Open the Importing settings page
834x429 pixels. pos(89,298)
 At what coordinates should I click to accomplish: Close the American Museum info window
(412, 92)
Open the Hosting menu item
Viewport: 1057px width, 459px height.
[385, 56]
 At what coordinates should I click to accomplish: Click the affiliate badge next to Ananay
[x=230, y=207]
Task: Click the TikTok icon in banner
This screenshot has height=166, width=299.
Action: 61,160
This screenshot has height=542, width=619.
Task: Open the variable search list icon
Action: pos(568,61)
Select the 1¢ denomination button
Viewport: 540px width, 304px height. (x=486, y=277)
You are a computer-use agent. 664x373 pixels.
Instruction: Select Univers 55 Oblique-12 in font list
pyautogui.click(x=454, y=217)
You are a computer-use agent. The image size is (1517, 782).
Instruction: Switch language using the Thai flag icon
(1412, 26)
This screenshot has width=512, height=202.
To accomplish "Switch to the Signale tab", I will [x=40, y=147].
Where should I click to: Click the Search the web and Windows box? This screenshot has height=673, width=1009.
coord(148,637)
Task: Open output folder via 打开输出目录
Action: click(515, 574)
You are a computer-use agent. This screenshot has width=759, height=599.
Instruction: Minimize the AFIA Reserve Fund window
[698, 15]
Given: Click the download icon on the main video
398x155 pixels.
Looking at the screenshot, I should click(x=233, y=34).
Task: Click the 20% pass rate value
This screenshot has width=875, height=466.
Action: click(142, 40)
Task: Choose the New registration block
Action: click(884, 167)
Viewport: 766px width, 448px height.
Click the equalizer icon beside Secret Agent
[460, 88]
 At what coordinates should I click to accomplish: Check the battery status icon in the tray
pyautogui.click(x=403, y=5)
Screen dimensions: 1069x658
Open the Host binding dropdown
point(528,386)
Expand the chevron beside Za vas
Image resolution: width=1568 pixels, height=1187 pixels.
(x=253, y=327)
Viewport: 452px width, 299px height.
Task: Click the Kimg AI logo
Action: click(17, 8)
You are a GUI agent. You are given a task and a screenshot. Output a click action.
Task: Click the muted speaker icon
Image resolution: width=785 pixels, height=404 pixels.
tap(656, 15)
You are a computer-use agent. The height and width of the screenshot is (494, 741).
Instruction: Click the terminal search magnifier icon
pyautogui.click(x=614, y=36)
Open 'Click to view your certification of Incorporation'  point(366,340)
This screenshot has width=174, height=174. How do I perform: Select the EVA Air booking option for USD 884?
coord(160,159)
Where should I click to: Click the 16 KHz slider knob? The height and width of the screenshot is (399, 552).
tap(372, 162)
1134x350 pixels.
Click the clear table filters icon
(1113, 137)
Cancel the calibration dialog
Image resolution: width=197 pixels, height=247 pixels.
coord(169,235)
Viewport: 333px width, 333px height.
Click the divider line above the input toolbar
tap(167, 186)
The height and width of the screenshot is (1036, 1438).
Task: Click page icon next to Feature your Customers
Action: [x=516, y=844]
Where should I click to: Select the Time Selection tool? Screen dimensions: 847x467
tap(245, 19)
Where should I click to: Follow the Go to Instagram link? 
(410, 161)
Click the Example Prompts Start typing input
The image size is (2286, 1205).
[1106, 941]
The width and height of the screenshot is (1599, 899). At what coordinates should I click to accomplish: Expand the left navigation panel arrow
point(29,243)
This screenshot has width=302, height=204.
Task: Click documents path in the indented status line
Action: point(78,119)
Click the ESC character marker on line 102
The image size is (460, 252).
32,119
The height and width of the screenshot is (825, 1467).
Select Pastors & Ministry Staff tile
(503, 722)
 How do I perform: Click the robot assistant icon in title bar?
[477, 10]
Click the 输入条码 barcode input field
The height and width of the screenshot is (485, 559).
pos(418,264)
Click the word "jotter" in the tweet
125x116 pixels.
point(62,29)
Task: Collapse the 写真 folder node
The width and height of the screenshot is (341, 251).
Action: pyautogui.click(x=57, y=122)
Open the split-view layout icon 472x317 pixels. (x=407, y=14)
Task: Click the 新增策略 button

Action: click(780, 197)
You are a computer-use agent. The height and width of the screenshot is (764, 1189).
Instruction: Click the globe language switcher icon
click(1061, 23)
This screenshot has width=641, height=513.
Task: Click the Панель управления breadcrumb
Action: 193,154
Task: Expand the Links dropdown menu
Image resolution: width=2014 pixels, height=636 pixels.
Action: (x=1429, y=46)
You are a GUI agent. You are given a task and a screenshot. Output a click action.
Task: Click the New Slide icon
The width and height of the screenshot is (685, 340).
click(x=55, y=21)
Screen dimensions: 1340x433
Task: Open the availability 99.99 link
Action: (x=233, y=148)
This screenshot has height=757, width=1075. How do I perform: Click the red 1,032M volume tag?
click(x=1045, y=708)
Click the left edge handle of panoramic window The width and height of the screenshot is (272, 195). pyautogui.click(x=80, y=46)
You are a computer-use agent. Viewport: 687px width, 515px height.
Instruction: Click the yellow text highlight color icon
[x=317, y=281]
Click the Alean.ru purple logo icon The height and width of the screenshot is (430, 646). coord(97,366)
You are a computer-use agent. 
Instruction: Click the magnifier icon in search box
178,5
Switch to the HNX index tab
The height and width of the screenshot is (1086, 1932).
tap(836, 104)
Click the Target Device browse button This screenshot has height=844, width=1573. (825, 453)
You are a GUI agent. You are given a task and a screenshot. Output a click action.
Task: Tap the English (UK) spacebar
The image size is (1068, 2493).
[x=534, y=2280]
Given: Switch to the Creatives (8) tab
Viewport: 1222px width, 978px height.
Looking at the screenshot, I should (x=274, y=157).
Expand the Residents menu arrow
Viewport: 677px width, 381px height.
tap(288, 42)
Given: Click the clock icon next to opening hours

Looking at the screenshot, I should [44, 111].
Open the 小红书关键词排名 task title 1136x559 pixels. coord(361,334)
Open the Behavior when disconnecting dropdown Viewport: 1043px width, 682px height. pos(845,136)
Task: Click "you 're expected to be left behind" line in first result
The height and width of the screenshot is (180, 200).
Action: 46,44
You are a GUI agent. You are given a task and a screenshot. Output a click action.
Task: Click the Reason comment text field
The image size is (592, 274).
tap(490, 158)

== Prompt ==
Rewrite the records so that every "Given:" becomes "Goal:", and leave everything else in the lines unchanged.

== Right answer ==
Open the Importing settings page
834x429 pixels. pos(89,298)
 At what coordinates should I click to accomplish: Close the American Museum info window
(412, 92)
Open the Hosting menu item
Viewport: 1057px width, 459px height.
[385, 56]
 At what coordinates should I click to accomplish: Click the affiliate badge next to Ananay
[x=230, y=207]
Task: Click the TikTok icon in banner
This screenshot has height=166, width=299.
Action: 61,160
This screenshot has height=542, width=619.
Task: Open the variable search list icon
Action: pos(568,61)
Select the 1¢ denomination button
Viewport: 540px width, 304px height. (x=486, y=277)
You are a computer-use agent. 664x373 pixels.
Instruction: Select Univers 55 Oblique-12 in font list
pyautogui.click(x=454, y=217)
You are a computer-use agent. The image size is (1517, 782).
Instruction: Switch language using the Thai flag icon
(1412, 26)
This screenshot has width=512, height=202.
To accomplish "Switch to the Signale tab", I will [x=40, y=147].
Where should I click to: Click the Search the web and Windows box? This screenshot has height=673, width=1009.
coord(148,637)
Task: Open output folder via 打开输出目录
Action: click(515, 574)
You are a computer-use agent. This screenshot has width=759, height=599.
Instruction: Minimize the AFIA Reserve Fund window
[698, 15]
Goal: Click the download icon on the main video
398x155 pixels.
Looking at the screenshot, I should click(x=233, y=34).
Task: Click the 20% pass rate value
This screenshot has width=875, height=466.
Action: click(142, 40)
Task: Choose the New registration block
Action: click(884, 167)
Viewport: 766px width, 448px height.
Click the equalizer icon beside Secret Agent
[460, 88]
 At what coordinates should I click to accomplish: Check the battery status icon in the tray
pyautogui.click(x=403, y=5)
Screen dimensions: 1069x658
Open the Host binding dropdown
point(528,386)
Expand the chevron beside Za vas
Image resolution: width=1568 pixels, height=1187 pixels.
(x=253, y=327)
Viewport: 452px width, 299px height.
Task: Click the Kimg AI logo
Action: click(17, 8)
You are a GUI agent. You are given a task and a screenshot. Output a click action.
Task: Click the muted speaker icon
Image resolution: width=785 pixels, height=404 pixels.
tap(656, 15)
You are a computer-use agent. The height and width of the screenshot is (494, 741).
Instruction: Click the terminal search magnifier icon
pyautogui.click(x=614, y=36)
Open 'Click to view your certification of Incorporation'  point(366,340)
This screenshot has width=174, height=174. How do I perform: Select the EVA Air booking option for USD 884?
coord(160,159)
Where should I click to: Click the 16 KHz slider knob? The height and width of the screenshot is (399, 552).
tap(372, 162)
1134x350 pixels.
Click the clear table filters icon
(1113, 137)
Cancel the calibration dialog
Image resolution: width=197 pixels, height=247 pixels.
coord(169,235)
Viewport: 333px width, 333px height.
Click the divider line above the input toolbar
tap(167, 186)
The height and width of the screenshot is (1036, 1438).
Task: Click page icon next to Feature your Customers
Action: [x=516, y=844]
Where should I click to: Select the Time Selection tool? Screen dimensions: 847x467
tap(245, 19)
Where should I click to: Follow the Go to Instagram link? 
(410, 161)
Click the Example Prompts Start typing input
The image size is (2286, 1205).
[1106, 941]
The width and height of the screenshot is (1599, 899). At what coordinates should I click to accomplish: Expand the left navigation panel arrow
point(29,243)
This screenshot has width=302, height=204.
Task: Click documents path in the indented status line
Action: point(78,119)
Click the ESC character marker on line 102
The image size is (460, 252).
32,119
The height and width of the screenshot is (825, 1467).
Select Pastors & Ministry Staff tile
(503, 722)
 How do I perform: Click the robot assistant icon in title bar?
[477, 10]
Click the 输入条码 barcode input field
The height and width of the screenshot is (485, 559).
pos(418,264)
Click the word "jotter" in the tweet
125x116 pixels.
point(62,29)
Task: Collapse the 写真 folder node
The width and height of the screenshot is (341, 251).
Action: pyautogui.click(x=57, y=122)
Open the split-view layout icon 472x317 pixels. (x=407, y=14)
Task: Click the 新增策略 button

Action: click(780, 197)
You are a computer-use agent. The height and width of the screenshot is (764, 1189).
Instruction: Click the globe language switcher icon
click(1061, 23)
This screenshot has width=641, height=513.
Task: Click the Панель управления breadcrumb
Action: 193,154
Task: Expand the Links dropdown menu
Image resolution: width=2014 pixels, height=636 pixels.
Action: (x=1429, y=46)
You are a GUI agent. You are given a task and a screenshot. Output a click action.
Task: Click the New Slide icon
The width and height of the screenshot is (685, 340).
click(x=55, y=21)
Screen dimensions: 1340x433
Task: Open the availability 99.99 link
Action: (x=233, y=148)
This screenshot has height=757, width=1075. How do I perform: Click the red 1,032M volume tag?
click(x=1045, y=708)
Click the left edge handle of panoramic window The width and height of the screenshot is (272, 195). pyautogui.click(x=80, y=46)
You are a computer-use agent. Viewport: 687px width, 515px height.
Instruction: Click the yellow text highlight color icon
[x=317, y=281]
Click the Alean.ru purple logo icon The height and width of the screenshot is (430, 646). coord(97,366)
You are a computer-use agent. 
Instruction: Click the magnifier icon in search box
178,5
Switch to the HNX index tab
The height and width of the screenshot is (1086, 1932).
tap(836, 104)
Click the Target Device browse button This screenshot has height=844, width=1573. (825, 453)
You are a GUI agent. You are given a task and a screenshot. Output a click action.
Task: Tap the English (UK) spacebar
The image size is (1068, 2493).
[x=534, y=2280]
Goal: Switch to the Creatives (8) tab
Viewport: 1222px width, 978px height.
Looking at the screenshot, I should (x=274, y=157).
Expand the Residents menu arrow
Viewport: 677px width, 381px height.
tap(288, 42)
Goal: Click the clock icon next to opening hours

Looking at the screenshot, I should [44, 111].
Open the 小红书关键词排名 task title 1136x559 pixels. coord(361,334)
Open the Behavior when disconnecting dropdown Viewport: 1043px width, 682px height. pos(845,136)
Task: Click "you 're expected to be left behind" line in first result
The height and width of the screenshot is (180, 200).
Action: 46,44
You are a GUI agent. You are given a task and a screenshot. Output a click action.
Task: Click the Reason comment text field
The image size is (592, 274).
tap(490, 158)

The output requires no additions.